Senza tenere conto di queste chiavi di lettura possono emergere situazioni apparentemente paradossali come quelle illustrate nella Figura 1. I dati riportano le concentrazioni medie di PM10 e NO2 in aria tra il 1° gennaio e il 31 marzo 2020 in diverse stazioni urbane di monitoraggio, scelte tra quelle con maggiori superamenti dei limiti di legge per la valutazione della qualità dell’aria. È riportato per confronto l’intervallo compreso tra il minimo e il massimo delle concentrazioni nei medesimi giorni dell’anno nei precedenti quattro anni.

Figura 1. Dati di concentrazione di PM10 e NO2 misurati in alcune stazioni urbane della Regione Veneto (elaborazione di dati forniti da Arpav). Per il PM10, il Valore Limite giornaliero per la protezione della salute umana è di 50 μg/m3, da non superare più di 35 volte/anno; per il parametro NO2 il Valore Limite massimo orario per la protezione della salute umana è di 200 μg/m3, da non superare più di 18 volte/anno.

La comparazione nei tre siti investigati evidenzia una mancanza di correlazione tra concentrazione di PM10 e riduzione delle sorgenti emissive a seguito del lockdown imposto a partire dall’8 marzo. In alcuni giorni si sono addirittura registrati dei picchi di concentrazione. Come commentato da Arpav, con cui si condivide l’analisi, la causa più probabile è da ricercarsi non a livello locale ma in processi di ampia scala, ovvero l’arrivo di aria densa di polveri sottili di origine non antropica ma naturale (polveri desertiche) trasportate dalle correnti.

Diverso, invece, è il caso degli NO2, dove la riduzione è visibilmente più marcata (vedi Figura 1, parte destra) e le misure si collocano sempre nei livelli bassi di concentrazione. Di questo aspetto è stata data ampia visibilità in molti giornali dove si sono riportate le immagini satellitari della Nasa e dell’Esa, come quella riportata in Figura 2.

Figura 2. Concentrazione media di NO2 troposferico nell’aria prima e dopo le misure di contenimento attuate in Cina (Fonte: Nasa ed Esa, 2020)
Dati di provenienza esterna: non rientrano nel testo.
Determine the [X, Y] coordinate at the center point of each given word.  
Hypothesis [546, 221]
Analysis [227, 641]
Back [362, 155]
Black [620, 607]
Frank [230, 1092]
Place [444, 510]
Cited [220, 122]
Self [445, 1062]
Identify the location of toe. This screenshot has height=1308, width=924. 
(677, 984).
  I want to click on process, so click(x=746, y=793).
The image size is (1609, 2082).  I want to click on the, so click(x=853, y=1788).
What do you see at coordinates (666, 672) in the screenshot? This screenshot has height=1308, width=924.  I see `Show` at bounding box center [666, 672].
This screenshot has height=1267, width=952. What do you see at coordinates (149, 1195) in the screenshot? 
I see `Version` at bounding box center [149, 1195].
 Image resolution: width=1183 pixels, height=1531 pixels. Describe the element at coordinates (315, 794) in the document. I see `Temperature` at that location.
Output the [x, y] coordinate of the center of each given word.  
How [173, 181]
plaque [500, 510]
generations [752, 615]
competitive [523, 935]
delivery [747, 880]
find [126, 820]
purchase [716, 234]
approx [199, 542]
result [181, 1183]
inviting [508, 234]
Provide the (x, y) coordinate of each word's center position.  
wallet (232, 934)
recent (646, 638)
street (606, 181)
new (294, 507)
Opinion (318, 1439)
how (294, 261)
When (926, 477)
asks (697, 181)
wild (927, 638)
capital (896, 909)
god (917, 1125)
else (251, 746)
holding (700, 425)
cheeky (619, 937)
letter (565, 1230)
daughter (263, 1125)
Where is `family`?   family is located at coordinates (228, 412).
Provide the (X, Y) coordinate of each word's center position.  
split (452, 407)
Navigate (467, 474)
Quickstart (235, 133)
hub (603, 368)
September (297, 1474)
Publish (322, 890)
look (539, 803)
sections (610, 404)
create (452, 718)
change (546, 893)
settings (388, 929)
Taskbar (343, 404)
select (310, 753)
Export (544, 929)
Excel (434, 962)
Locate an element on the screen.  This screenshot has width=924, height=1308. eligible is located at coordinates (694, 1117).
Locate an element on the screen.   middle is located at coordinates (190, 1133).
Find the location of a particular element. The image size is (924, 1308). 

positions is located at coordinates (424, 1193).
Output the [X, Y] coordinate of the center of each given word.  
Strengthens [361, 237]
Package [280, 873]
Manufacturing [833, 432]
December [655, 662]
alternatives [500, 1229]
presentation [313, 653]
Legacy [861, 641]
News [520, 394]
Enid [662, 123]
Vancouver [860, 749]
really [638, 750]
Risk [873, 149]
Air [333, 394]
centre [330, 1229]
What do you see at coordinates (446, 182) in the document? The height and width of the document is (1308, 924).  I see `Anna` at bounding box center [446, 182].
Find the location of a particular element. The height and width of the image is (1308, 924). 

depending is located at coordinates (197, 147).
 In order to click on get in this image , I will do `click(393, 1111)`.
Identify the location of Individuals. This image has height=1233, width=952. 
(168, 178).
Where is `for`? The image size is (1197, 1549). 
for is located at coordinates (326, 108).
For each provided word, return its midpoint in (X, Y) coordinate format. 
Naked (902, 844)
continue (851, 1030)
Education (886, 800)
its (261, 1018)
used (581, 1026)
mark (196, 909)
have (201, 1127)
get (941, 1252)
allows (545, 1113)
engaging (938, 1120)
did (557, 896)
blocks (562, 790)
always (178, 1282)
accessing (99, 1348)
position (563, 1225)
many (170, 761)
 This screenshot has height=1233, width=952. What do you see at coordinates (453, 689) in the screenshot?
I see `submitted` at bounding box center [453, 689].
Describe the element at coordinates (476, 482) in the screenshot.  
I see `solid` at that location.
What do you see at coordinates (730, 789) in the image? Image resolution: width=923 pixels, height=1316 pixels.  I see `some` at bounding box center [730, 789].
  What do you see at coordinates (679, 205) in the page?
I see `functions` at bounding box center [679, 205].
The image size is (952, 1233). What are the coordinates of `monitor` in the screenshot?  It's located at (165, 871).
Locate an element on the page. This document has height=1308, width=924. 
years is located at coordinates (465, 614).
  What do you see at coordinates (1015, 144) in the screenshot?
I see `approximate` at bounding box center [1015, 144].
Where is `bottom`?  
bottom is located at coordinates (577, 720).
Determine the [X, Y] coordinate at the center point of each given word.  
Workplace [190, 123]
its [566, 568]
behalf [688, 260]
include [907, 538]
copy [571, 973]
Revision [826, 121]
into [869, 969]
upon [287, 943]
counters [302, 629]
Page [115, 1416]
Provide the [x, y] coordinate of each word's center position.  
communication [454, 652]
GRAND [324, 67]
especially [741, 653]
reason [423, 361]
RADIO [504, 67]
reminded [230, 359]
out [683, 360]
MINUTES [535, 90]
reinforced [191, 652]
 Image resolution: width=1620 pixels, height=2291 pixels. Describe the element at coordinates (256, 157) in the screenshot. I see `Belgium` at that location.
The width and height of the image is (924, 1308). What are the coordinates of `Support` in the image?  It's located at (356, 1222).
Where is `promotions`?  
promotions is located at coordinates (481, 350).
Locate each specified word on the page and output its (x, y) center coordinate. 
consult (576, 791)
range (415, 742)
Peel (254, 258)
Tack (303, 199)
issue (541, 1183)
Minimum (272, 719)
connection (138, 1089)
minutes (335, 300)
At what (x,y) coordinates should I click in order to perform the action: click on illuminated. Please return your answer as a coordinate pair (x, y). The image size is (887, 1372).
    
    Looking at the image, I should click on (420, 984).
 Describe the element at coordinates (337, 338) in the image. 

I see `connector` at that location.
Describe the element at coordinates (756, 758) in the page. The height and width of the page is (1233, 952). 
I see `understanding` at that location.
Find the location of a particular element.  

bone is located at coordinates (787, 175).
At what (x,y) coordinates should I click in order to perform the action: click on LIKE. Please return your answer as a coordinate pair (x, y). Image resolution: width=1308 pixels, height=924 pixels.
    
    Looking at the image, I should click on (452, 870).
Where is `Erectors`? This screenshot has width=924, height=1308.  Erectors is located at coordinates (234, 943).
Gli studi disponibili in letteratura e gli inventari delle emissioni valutati dalla Agenzia Europea dell’Ambiente (EEA) evidenziano come l’inquinate PM10 sia emesso soprattutto da sorgenti legate ad attività commerciali, istituzionali e domestiche, che hanno evidentemente risentito in misura minore del lockdown. Al contrario, le emissioni di NO2 sono da ricondurre soprattutto al traffico veicolare ed una riduzione dello stesso ha avuto evidentemente ripercussioni in termini di qualità dell’aria.

Quanto appena evidenziato impone dunque una riflessione sull’utilizzo del PM10 come parametro di monitoraggio per la verifica della efficacia delle misure attuate a livello locale per la riduzione dell’inquinamento atmosferico. Questo indirizzo di cautela dovrebbe essere incluso nell’Accordo di bacino padano per il miglioramento della qualità dell'aria, sottoscritto a Bologna durante il G7 Ambiente del 9 giugno 2017, dal ministro dell’Ambiente e dai presidenti di Lombardia, Piemonte, Veneto e Emilia-Romagna.